I explain the issues around the SBA’s Economic Injury Disaster Loans in Prepare for the Worst, Plan for the Best: Disaster Preparedness and Recovery for Small Businesses (Wiley, second edition 2009). I am particularly concerned in this case that insurance recoveries for the Gulf Coast fishing businesses may be inadequate to retire the proceeds of the SBA loans. Indeed, when I was just in Louisiana two weeks ago, I learned that insurance for small fishing businesses continues to remain unaffordable in the post-Katrina era. We do have a federal government fund established to finance the cleanup of oil spills. As it is funded by an eight-cent tax levied on each barrel of oil, it is insufficient for an environmental catastrophe such as this one. We need a comprehensive approach to disaster finance in the U.S. and one that is self-sustaining.

What’s Not to Like?

Wednesday, June 17th, 2009
They Turn Very Slowly

They Turn Very Slowly

100% risk-free to the lender and interest-free to the borrower – what is not to like about America’s Recovery Capital Loans, the new program of the U.S. Small Business Administration?
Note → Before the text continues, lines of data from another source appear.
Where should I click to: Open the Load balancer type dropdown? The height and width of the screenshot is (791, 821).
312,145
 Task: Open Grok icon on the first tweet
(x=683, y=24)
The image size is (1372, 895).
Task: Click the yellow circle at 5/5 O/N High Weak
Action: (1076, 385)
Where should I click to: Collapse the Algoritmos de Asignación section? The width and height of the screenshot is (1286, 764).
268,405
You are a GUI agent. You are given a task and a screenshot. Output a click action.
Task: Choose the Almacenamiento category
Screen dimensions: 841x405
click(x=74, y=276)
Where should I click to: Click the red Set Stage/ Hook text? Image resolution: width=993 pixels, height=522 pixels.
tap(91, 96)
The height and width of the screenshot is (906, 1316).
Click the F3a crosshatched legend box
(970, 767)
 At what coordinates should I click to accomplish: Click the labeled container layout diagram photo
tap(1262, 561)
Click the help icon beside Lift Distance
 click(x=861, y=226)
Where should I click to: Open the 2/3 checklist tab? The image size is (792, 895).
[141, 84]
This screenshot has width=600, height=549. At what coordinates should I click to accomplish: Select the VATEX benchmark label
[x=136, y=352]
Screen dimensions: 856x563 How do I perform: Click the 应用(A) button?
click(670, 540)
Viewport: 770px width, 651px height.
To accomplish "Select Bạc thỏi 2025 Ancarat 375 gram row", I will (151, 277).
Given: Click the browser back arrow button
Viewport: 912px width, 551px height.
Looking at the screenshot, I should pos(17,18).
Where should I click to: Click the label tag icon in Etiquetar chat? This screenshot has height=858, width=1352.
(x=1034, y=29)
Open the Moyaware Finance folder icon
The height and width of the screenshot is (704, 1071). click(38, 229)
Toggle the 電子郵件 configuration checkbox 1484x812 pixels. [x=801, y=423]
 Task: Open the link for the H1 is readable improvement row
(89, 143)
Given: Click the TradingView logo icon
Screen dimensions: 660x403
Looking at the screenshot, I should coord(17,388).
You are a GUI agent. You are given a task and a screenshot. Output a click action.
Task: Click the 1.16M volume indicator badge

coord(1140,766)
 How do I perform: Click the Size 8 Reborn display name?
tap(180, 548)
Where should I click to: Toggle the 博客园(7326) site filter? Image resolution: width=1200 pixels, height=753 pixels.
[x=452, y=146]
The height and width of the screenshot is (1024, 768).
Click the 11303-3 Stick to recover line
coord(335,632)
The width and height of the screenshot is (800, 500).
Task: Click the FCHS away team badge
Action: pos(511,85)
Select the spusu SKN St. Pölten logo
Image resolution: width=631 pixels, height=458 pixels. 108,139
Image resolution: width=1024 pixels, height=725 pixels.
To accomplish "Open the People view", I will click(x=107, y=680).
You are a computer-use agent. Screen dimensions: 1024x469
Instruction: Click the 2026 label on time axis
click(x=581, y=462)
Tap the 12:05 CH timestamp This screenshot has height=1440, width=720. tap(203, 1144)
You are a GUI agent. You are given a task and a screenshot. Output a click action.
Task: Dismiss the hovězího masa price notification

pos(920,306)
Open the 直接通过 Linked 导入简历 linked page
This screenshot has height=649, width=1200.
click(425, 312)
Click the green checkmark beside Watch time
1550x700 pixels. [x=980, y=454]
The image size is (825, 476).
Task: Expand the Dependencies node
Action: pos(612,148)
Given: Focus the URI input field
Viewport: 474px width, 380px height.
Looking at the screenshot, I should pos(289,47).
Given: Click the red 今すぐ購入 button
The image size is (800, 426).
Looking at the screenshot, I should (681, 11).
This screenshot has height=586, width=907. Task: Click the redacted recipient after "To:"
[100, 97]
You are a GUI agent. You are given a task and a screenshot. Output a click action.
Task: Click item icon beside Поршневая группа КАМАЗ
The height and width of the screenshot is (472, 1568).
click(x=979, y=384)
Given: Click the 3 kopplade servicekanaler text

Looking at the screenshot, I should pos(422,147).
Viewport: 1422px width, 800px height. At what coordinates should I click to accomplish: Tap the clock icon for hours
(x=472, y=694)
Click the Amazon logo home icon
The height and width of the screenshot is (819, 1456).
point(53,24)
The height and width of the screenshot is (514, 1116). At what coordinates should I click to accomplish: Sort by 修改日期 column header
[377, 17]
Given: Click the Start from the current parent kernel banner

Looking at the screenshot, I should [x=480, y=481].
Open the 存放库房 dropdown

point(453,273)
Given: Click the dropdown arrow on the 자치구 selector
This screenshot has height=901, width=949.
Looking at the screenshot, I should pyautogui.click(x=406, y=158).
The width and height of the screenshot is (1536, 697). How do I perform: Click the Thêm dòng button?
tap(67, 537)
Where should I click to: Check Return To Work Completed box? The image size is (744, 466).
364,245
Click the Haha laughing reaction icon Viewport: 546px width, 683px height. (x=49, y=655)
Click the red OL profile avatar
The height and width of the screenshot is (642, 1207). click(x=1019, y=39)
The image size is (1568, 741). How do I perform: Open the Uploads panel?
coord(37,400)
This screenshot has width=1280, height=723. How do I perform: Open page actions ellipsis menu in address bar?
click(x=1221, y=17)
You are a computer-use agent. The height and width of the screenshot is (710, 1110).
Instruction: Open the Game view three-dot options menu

Well, for one thing, it is hard to find a bank that will underwrite the loans. SBA loans are guaranteed by the SBA, but issued by participating banks. I have called most of the institutions on the SBA’s preferred lender list and I have yet to identify one that has decided it will participate in the program.  The banks have identified four problems: first, they have to navigate the thicket of SBA rules with little guidance for this new program. That is a lot of work to do for loans capped at $35,000. Second, while the loans are interest-free for the borrowers, the SBA will pay the lenders prime plus 2%, a lower interest rate than the SBA charges for its other loan programs. Third, 100% of the principal is guaranteed and should the default rate continue to rise, a not unlikely prospect given that unemployment is high and rising, bankers don’t want to be blamed for shifting more losses to taxpayers. Finally, there may be relatively few qualified applicants for this program given the criteria established by the SBA and the risk for small businesses to assume more debt in such an uncertain market.

Lack of Enthusiasm Among Lenders

Friday, May 29th, 2009
Lots of Paperwork, Few Results

Lots of Paperwork, Few Results

According to a recent survey conducted by Coleman Publishing, 80% of small business lenders are not committing to participate in the emergency loan program of the U.S. Small Business Administration. Known as the “America’s Recovery Capital Program” the emergency loan program for small businesses was authorized in the stimulus bill passed in February. 35% of lenders surveyed decided categorically not to participate in the program; 45% had not taken a decision, as there was a lack of clarity about the program specifics, although loan applications are to be made available to participating banks on June 15. Only 20% of small business lenders surveyed stated that they would participate in the program. The issue is that the SBA itself does not make loans; it guarantees them to participating bank lenders. I had written in a blog entry on March 23 that I thought it unlikely that banks would want to participate in this program. With the principal guarantees on the loans being raised, taxpayers would assume a greater share of the losses. Presumably bank executives are sufficiently savvy to know how the public would assign blame for that outcome. I doubted that they would want to be once again on the receiving end of the pitchfork. Add to that other reasons for the lack of enthusiasm in the banking sector for this program: its complexity, the lack of fees or interest to compensate banks for their investment of resources in processing these loan applications, the definition of viable business and so on.  It is a substantial amount of work for relatively small loans with a limit of $35,000 and funding sufficient for only 10,000 small businesses to participate. That works out to 200 businesses per state. We could have that many small businesses apply for New York alone. This program appears to be an ill-conceived effort to throw a bone to the small business constituency that is understandably outraged about the bail outs of Wall Street and Detroit.